[TO DO] Show every line of the listing that contains the word "with".

## BEGIN RECORDS FOR THE EXERCISE

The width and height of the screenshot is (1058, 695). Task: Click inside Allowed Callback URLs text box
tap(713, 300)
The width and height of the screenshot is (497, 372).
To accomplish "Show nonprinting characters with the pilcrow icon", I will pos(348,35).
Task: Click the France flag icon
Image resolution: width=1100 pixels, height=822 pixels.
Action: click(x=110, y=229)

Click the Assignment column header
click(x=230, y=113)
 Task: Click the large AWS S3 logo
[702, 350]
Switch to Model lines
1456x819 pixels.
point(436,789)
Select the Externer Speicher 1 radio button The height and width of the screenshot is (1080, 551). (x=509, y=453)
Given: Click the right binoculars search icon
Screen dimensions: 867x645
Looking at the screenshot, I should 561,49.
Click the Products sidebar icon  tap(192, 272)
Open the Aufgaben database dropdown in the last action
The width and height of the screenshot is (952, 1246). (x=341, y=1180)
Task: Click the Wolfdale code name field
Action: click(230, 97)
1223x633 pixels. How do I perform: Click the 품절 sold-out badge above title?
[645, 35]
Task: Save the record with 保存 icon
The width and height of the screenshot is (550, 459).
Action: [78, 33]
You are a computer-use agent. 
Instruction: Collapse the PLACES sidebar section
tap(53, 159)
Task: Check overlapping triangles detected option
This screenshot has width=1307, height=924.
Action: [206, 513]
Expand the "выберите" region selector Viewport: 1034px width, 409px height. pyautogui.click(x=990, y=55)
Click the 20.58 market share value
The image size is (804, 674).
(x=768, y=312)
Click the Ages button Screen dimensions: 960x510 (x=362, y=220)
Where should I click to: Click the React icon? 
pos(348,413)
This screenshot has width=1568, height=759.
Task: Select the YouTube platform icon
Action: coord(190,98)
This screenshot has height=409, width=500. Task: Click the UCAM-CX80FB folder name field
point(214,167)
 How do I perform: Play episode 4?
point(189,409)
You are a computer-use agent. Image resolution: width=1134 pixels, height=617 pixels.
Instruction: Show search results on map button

## END RECORDS FOR THE EXERCISE

[RESULT OF THE TASK]
To accomplish "Show nonprinting characters with the pilcrow icon", I will pos(348,35).
Task: Save the record with 保存 icon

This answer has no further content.